Search code examples
pythonpandaspython-xarraynetcdfera5

How to Extract timeseries from gridded lat lon data (ERA5) in Python?


I have downloaded ERA5 global data which contains the following params:

  1. total precipitation
  2. snow fall
  3. cloud cover
  4. temperature at 2m

The data range is from Jan 2008 to Dec 2024.I am using xarray package in python to deal with netcdf files but I've been scratching my head this time looking at the data.

The issue is, the data is gridded by lat which means for every lat value there are multiple longitude values (-180 to +180) which means there are multiple dates for each lat, long (repeating dates)

is there any way to extract timeseries for Pakistan region along with latitude and longitude?

enter image description here

This is what the data look like

enter image description here

I am using the .sel() method from xarray but am feeling completely blank and have no clue what to do in this type of scenarios. I don't want to lose data points as I am trying to build a forecasting model.


Solution

  • First of all, you need to preprocess a little you dataset. Look at the coordinates. The latitude starts at 90º and ends at -90. Imagine you want to select latitude from 23.5° to 37° (which I think corresponds to Pakistan). If you try to select .sel(latitude=slice(23.5, 37)) you will obtain 0 dimensions because latitude goes from 90º to -90º.

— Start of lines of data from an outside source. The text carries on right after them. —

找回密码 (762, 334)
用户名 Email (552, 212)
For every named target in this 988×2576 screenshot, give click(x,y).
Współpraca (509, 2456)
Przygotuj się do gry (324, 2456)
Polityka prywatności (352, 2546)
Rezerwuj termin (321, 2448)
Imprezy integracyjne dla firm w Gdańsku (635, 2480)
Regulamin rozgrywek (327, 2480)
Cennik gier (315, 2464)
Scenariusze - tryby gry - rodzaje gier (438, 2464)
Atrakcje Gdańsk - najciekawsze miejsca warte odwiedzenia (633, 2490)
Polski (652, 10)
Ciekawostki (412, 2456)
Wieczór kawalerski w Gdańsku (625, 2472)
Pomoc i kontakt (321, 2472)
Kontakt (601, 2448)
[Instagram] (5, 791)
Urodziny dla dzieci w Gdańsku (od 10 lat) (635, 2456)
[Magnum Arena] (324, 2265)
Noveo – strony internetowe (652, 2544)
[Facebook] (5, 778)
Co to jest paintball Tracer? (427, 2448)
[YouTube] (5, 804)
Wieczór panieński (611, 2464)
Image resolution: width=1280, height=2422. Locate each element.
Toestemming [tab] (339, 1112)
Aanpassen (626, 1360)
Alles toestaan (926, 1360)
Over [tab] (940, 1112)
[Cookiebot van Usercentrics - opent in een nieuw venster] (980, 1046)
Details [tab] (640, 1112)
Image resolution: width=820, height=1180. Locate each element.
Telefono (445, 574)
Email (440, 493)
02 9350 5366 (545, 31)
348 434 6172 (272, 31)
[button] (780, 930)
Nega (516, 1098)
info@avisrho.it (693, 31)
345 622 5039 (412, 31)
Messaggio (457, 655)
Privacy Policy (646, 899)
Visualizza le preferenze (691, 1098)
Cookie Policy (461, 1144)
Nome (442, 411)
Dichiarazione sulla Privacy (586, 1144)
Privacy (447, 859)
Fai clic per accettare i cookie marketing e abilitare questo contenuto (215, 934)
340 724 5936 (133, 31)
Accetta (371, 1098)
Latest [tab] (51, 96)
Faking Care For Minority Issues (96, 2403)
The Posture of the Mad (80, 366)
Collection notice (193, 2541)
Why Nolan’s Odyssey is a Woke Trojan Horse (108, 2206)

    You need first to sort the latitude dimension:

    data = data.sortby(data.latitude)
    

    Also, your longitude is between 0º and 360º, so I recommend you to change it to -180º to 180º using:

    data = data.assign_coords(longitude=(((data.longitude + 180) % 360) - 180))
    data = data.sortby(data.longitude)
    

    I think Pakistan is between 23.5°N to 37.0°N and 60.5°E to 77.5°E, but change the following code to the region you are interested in. To obtain the timeseries that you want you will need to:

    # Select region
    data_pak = data.sel(latitude=slice(23.5, 37.0), longitude=slice(60.5, 77.5))
    
    # Transform to dataframe and change dimensions
    stacked = data_pak.stack(latlon=('latitude', 'longitude'))
    df = stacked.to_dataframe()
    df_unstacked = df.unstack('latlon')
    df_unstacked.columns = [f'{var}_{lat}_{lon}' for var, lat, lon in df_unstacked.columns]
    df_result = df_unstacked.reset_index()
    

    And then, df_result is the result. If this doesn't work, you can try a more "manual" way to do it:

    # Select region
    data_pak = data.sel(latitude=slice(23.5, 37.0), longitude=slice(60.5, 77.5))
    
    # Transform to dataframe and change dimensions
    df = data_pak.to_dataframe()
    df['lat_lon'] = df.apply(lambda row: f"lat={row['lat']}lon={row['lon']}", axis=1)
    df_melted = df.melt(id_vars=['time', 'lat_lon'], value_vars=['expver', 'tp', 'e', 'sf'], var_name='variable', value_name='value')
    df_melted['new_col'] = df_melted['variable'] + "-" + df_melted['lat_lon']
    df_result = df_melted.pivot(index='time', columns='new_col', values='value')
    df_result.reset_index(inplace=True)